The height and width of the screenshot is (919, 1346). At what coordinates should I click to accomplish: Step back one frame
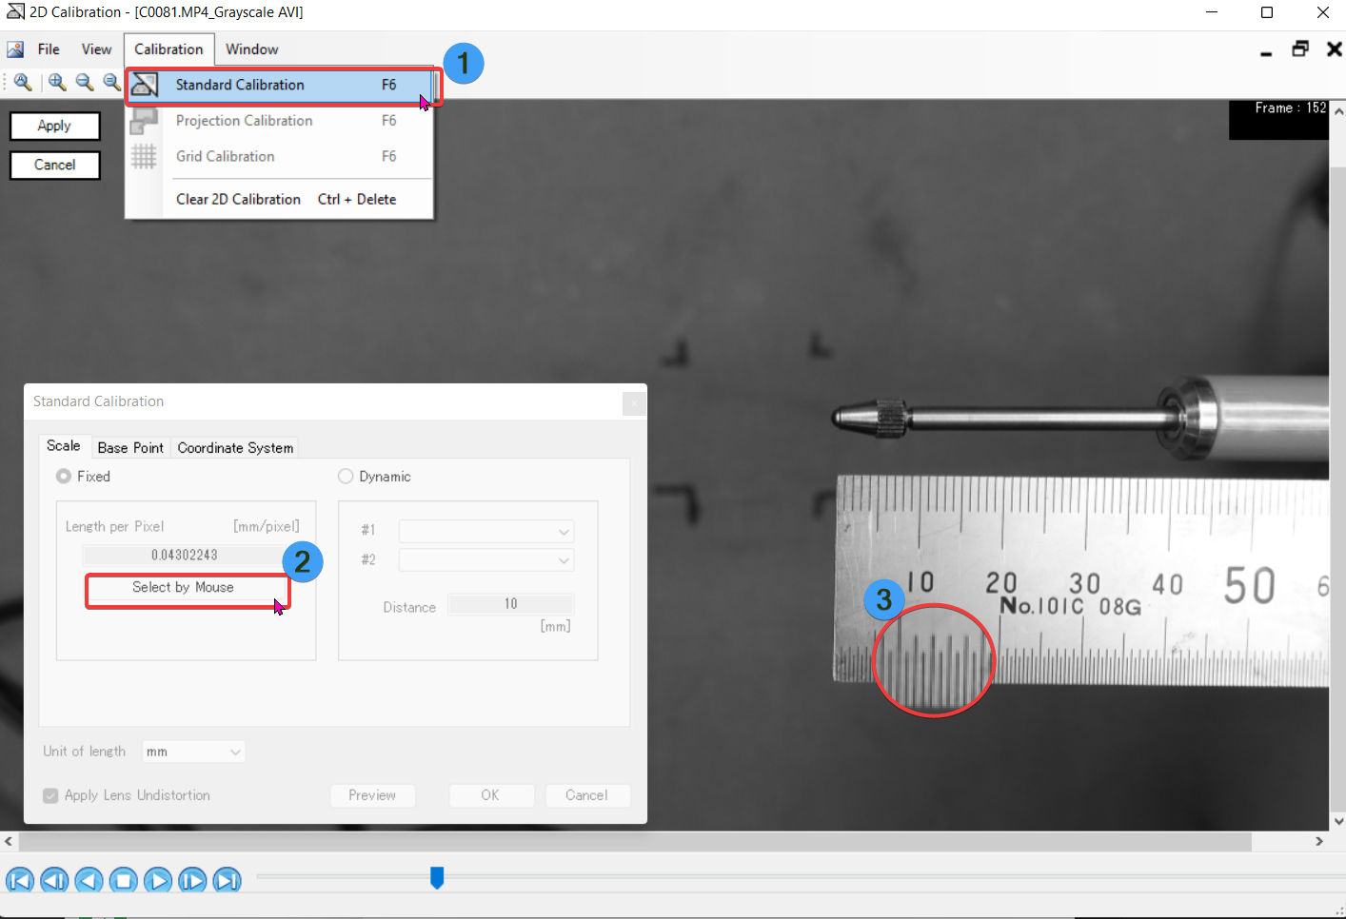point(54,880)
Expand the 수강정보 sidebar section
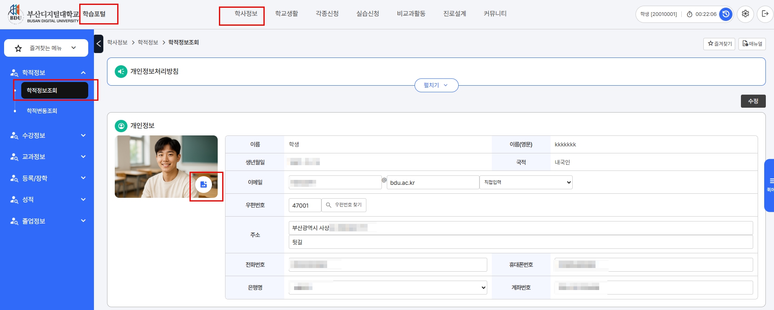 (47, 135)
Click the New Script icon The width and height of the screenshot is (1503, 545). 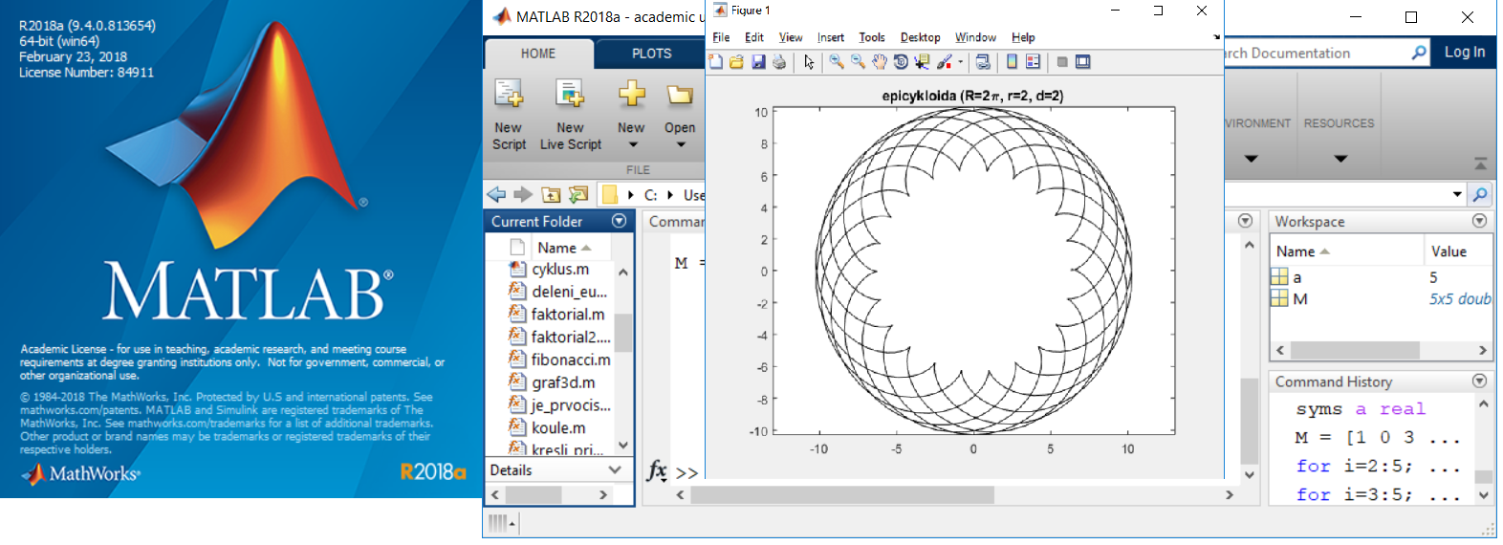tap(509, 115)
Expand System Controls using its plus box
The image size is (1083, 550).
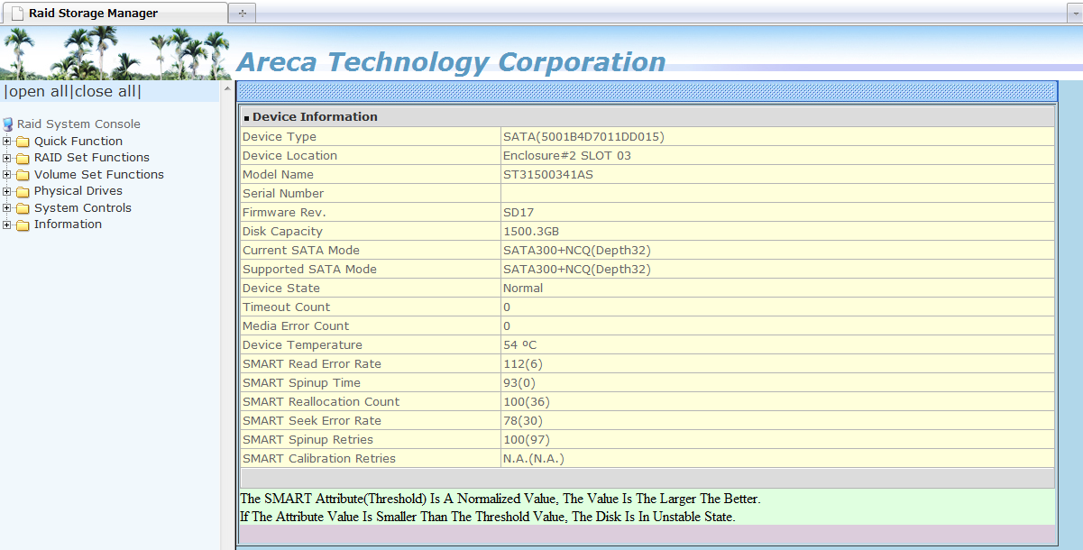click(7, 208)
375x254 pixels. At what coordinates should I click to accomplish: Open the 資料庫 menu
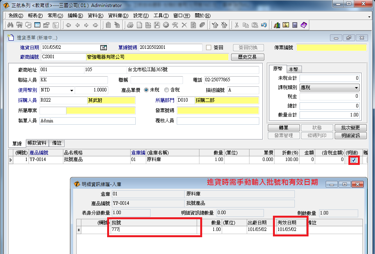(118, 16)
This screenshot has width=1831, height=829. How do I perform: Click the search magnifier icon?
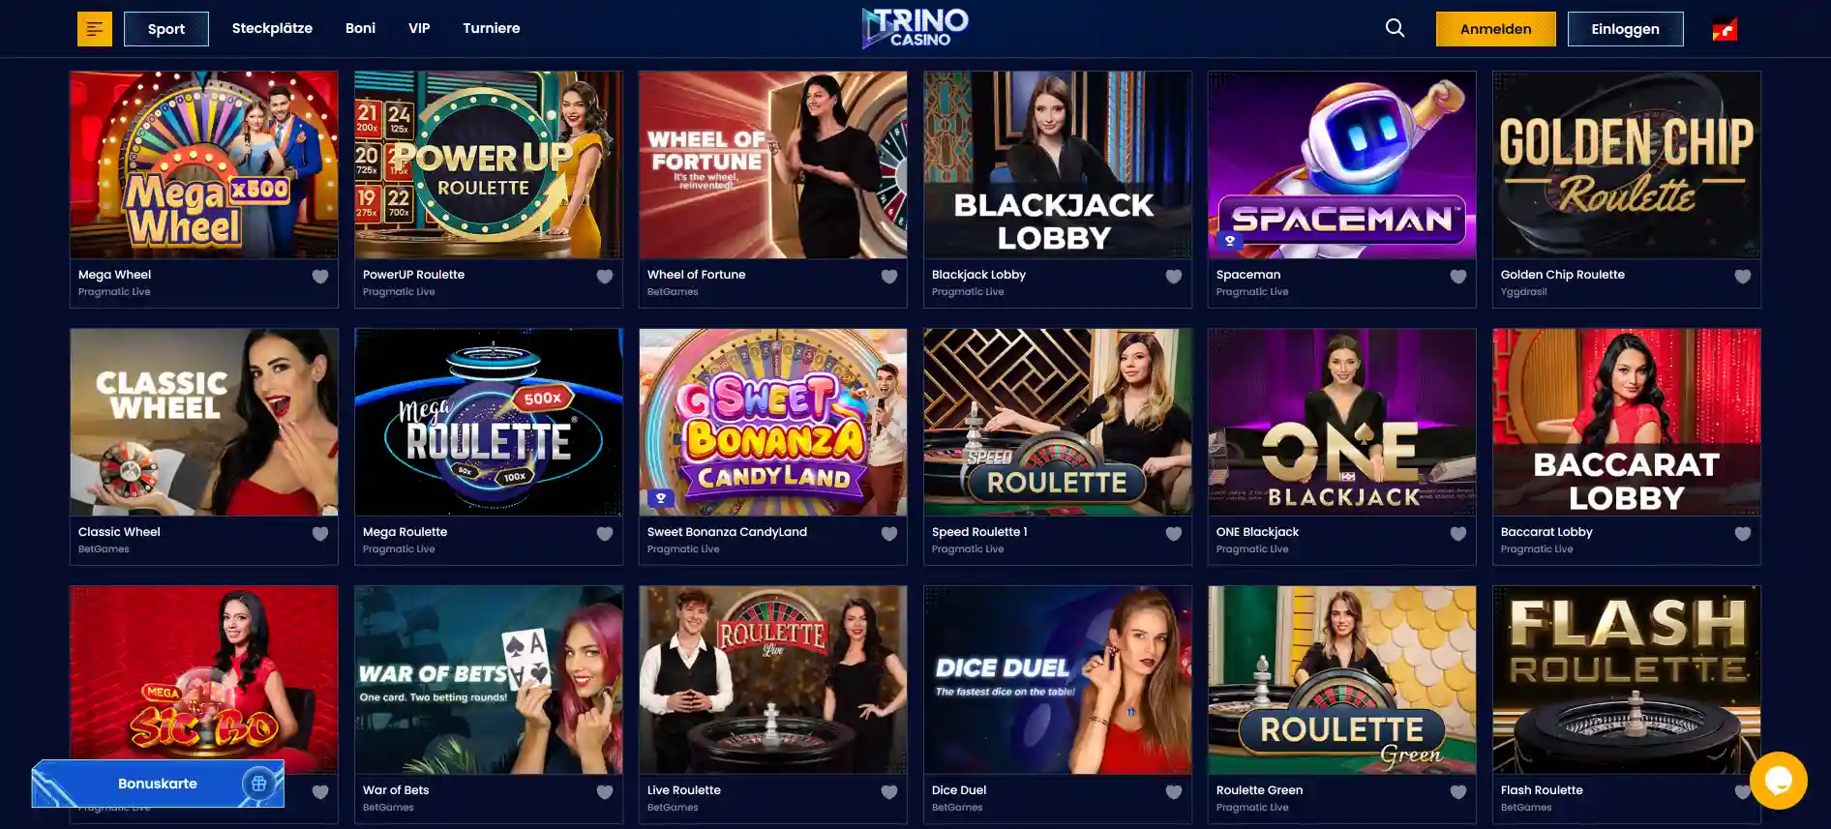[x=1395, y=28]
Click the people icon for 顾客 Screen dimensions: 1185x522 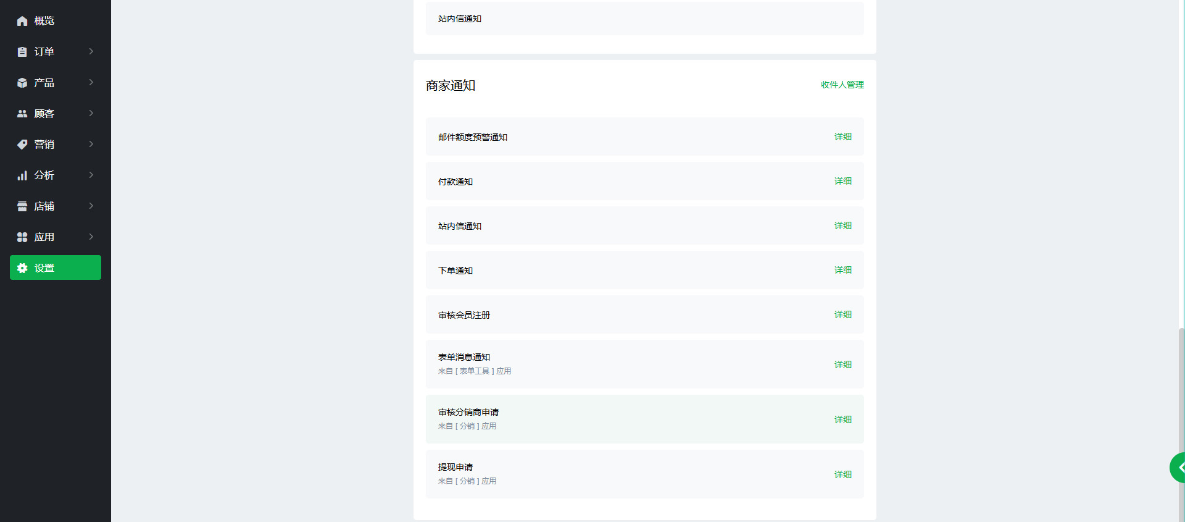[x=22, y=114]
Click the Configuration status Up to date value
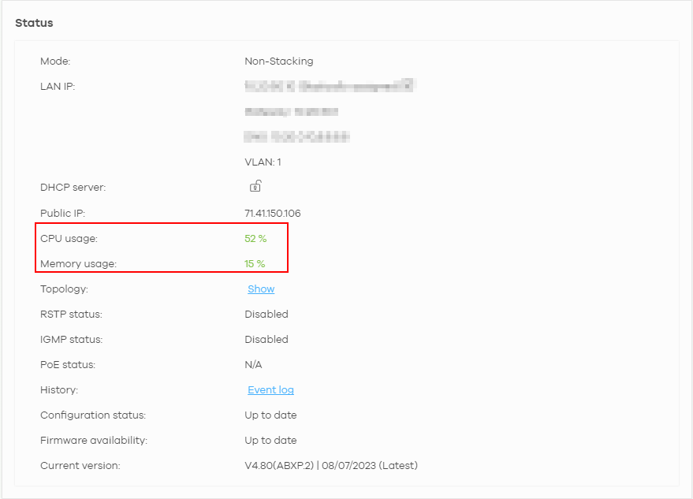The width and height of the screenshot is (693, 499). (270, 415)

··········

## About this task
Beginning with the line that contains "Click the Configuration" and ending with the final line of the material, reproduce those lines exactly and nothing else. Omit the pictures.

## Solution for this exercise
Click the Configuration status Up to date value
The width and height of the screenshot is (693, 499). (270, 415)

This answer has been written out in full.